Top of Records for this task
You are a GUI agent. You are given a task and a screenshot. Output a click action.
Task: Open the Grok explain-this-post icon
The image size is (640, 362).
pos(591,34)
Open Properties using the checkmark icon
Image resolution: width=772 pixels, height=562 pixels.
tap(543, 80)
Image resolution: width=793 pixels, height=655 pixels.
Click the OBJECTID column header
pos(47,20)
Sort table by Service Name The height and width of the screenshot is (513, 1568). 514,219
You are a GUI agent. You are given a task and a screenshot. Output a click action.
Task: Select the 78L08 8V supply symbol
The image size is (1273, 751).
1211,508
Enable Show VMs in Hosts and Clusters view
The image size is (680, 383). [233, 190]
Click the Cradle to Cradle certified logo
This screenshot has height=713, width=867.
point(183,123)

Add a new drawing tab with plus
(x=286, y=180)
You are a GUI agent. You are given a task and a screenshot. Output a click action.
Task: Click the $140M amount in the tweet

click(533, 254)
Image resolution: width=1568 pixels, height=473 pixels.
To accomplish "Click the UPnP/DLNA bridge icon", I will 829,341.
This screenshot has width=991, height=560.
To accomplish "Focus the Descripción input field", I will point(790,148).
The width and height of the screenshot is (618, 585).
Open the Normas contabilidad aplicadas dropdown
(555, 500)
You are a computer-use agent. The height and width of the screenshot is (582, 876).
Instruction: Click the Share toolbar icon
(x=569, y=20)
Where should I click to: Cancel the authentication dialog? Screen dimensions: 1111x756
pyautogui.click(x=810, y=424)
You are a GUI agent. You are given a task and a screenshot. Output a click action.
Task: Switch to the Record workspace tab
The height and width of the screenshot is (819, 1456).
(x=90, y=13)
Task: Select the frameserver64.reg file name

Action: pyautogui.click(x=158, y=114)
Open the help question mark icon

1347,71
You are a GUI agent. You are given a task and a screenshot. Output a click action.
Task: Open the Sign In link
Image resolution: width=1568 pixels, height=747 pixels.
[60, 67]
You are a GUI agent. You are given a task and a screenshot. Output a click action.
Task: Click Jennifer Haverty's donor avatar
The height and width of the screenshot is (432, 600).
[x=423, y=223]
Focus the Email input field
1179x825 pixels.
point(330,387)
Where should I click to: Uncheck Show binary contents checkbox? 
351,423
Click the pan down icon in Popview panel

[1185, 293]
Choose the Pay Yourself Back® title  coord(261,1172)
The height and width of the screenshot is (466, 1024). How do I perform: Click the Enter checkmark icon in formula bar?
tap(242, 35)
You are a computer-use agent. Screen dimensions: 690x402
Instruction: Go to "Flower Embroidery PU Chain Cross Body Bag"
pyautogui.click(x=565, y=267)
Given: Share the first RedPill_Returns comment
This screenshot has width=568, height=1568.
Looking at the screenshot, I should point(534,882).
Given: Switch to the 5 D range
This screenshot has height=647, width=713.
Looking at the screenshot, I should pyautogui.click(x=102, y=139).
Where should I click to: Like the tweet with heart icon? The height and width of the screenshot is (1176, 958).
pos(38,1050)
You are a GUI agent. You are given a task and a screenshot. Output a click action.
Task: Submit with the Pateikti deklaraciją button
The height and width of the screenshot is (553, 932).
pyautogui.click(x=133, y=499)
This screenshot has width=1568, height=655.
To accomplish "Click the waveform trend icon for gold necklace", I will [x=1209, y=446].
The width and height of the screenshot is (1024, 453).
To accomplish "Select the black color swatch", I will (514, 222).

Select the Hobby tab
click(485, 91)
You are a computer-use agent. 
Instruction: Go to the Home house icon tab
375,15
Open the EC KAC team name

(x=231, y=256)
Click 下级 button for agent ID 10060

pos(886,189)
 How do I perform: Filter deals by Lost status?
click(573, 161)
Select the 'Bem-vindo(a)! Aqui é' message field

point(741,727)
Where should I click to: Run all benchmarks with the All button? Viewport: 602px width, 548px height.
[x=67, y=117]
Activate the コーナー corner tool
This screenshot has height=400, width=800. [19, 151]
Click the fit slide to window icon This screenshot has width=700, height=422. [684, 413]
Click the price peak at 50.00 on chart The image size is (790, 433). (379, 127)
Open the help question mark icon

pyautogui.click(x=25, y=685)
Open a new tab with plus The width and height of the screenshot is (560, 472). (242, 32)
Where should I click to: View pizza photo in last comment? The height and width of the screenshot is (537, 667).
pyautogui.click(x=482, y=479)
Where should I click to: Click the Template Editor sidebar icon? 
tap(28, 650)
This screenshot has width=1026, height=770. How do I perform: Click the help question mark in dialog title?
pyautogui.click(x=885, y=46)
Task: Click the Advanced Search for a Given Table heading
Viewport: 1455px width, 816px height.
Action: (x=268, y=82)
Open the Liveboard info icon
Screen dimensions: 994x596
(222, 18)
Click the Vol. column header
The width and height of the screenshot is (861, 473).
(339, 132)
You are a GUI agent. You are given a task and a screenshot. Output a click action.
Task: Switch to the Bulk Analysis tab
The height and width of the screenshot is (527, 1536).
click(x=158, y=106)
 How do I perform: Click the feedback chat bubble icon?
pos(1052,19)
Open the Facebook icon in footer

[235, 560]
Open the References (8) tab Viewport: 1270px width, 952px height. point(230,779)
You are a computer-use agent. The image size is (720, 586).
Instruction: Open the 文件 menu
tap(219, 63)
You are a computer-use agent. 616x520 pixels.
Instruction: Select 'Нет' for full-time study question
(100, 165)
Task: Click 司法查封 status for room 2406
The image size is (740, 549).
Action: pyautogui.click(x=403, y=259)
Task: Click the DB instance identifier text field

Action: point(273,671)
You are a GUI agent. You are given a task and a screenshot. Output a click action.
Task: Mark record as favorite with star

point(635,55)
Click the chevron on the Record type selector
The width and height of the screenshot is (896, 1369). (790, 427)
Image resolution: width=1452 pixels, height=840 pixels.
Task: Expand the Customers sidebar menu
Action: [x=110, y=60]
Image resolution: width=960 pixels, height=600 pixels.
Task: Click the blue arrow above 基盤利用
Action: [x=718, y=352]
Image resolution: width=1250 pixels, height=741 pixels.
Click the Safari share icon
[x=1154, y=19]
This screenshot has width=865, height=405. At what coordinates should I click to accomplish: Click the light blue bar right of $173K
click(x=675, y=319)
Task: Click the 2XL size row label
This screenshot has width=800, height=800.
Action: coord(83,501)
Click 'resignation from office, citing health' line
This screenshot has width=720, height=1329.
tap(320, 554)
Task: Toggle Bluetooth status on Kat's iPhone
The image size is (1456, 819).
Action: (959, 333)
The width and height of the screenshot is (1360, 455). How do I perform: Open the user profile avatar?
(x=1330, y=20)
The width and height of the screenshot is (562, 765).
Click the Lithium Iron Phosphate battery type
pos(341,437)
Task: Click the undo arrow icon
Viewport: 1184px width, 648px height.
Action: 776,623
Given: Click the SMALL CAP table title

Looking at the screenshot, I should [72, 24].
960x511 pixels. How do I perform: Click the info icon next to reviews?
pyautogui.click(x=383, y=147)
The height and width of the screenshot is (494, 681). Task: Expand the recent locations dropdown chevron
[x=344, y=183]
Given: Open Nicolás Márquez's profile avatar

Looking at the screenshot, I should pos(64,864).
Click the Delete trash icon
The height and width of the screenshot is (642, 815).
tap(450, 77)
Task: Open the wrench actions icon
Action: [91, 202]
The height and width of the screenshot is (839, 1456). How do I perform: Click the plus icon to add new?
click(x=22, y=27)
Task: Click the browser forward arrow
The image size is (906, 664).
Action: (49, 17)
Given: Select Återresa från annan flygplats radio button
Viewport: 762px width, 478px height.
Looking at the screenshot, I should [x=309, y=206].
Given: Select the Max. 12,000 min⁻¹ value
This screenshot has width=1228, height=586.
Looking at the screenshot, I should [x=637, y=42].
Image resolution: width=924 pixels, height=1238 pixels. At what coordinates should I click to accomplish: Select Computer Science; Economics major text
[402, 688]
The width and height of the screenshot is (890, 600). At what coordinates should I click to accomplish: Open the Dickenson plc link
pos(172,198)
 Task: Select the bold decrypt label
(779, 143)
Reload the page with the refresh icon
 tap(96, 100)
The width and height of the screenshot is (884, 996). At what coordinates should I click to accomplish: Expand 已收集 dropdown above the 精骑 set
Bottom of Records for this task
### What the exercise asks
Select every line of the records holding the string "will".

### Reply
To accomplish "Click the UPnP/DLNA bridge icon", I will 829,341.
To accomplish "Focus the Descripción input field", I will point(790,148).
To accomplish "Click the waveform trend icon for gold necklace", I will [x=1209, y=446].
To accomplish "Select the black color swatch", I will (514, 222).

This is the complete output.